You are viewing a plain text version of this content. The canonical link for it is here.

Posted to derby-dev@db.apache.org by siddharth srivastava <ak...@gmail.com> on 2012/04/06 18:43:15 UTC

GSoC 2012 Proposal

Hi

Following is my proposal for GSoC 2012 for improving code coverage in Derby.

https://docs.google.com/document/d/1_-ANrTY0wyU9o6bhu5aAQTGZPL1w3llMWH1TdMPkPeU/edit


Please provide your feedback.

Thanks

-- 
Regards
Siddharth Srivastava

Re: GSoC 2012 Proposal

Posted by siddharth srivastava <ak...@gmail.com>.

Hi

>
>  I would like to hear your thoughts on how, given a specific method for
> which you plan to improve coverage, how would you go about identifying a
> functional test case which will cover the method.  This will of course be
> the tricky bit of all of this.

[Extracted data entries]
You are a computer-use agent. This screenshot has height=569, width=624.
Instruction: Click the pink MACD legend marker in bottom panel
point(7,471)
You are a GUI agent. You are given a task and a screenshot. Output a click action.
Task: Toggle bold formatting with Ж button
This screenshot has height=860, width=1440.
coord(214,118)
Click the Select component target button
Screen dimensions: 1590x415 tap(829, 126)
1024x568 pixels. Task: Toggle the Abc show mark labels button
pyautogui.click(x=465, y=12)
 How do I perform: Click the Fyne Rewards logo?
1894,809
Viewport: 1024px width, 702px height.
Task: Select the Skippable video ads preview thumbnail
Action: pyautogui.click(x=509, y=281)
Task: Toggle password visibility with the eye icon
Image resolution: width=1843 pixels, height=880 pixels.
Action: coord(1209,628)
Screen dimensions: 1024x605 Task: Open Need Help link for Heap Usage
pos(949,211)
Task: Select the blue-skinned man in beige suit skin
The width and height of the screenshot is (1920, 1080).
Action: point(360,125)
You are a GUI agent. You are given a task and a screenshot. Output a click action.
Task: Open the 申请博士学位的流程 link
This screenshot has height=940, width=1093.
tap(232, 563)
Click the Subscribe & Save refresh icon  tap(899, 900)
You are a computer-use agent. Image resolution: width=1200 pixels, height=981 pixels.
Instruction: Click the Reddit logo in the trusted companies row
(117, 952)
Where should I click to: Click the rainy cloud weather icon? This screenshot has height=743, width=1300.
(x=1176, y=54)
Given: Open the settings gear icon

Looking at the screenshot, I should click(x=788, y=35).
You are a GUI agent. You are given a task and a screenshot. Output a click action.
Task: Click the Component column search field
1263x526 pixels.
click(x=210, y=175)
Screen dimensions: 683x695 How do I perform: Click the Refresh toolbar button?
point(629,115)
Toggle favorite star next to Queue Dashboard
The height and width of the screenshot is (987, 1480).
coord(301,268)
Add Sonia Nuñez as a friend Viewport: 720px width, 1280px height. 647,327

_YOUR TASKS_
**A.** In the Derby GSoC proposal thread, which details does the first "Posted to" line give about that post?
**B.** Can you write what comes next in the Derby GSoC proposal thread, picking up after its final quoted line?

_THE RESPONSES_
**A.**
- Mailing list address: derby-dev@db.apache.org
- Sender name: siddharth srivastava
- Sender email: ak...@gmail.com
- Date: 2012/04/06
- Time: 18:43:15 UTC

**B.**
For determining a functional test case for a method, first it needs to
determined what the method is supposed to do (from documentation related to
the class). Then it needs to be analyzed what flow of code exercise this
method.Then I would write a prototype code to test what the method does
when actually executed. (Probably some bugs may be determined from here as
well)
Once this is determined,next step would be to look at the expected input
and output for the method and write a test case for the scenario in which
the method is invoked (something like a black box to test if things work
for expected input ot not).
Next, within the method, there may be many controls flows which also need
to be exercised depending upon the input parameters and the way from which
the method has been invoked. Test case would then be added to exercise
these cases as well.
Also, negative tests also needs to be performed and write test cases for it
since testing also requires if things fail when they are supposed to fail.

Regards
Siddharth Srivastava

Re: GSoC 2012 Proposal

Posted by Bryan Pendleton <bp...@gmail.com>.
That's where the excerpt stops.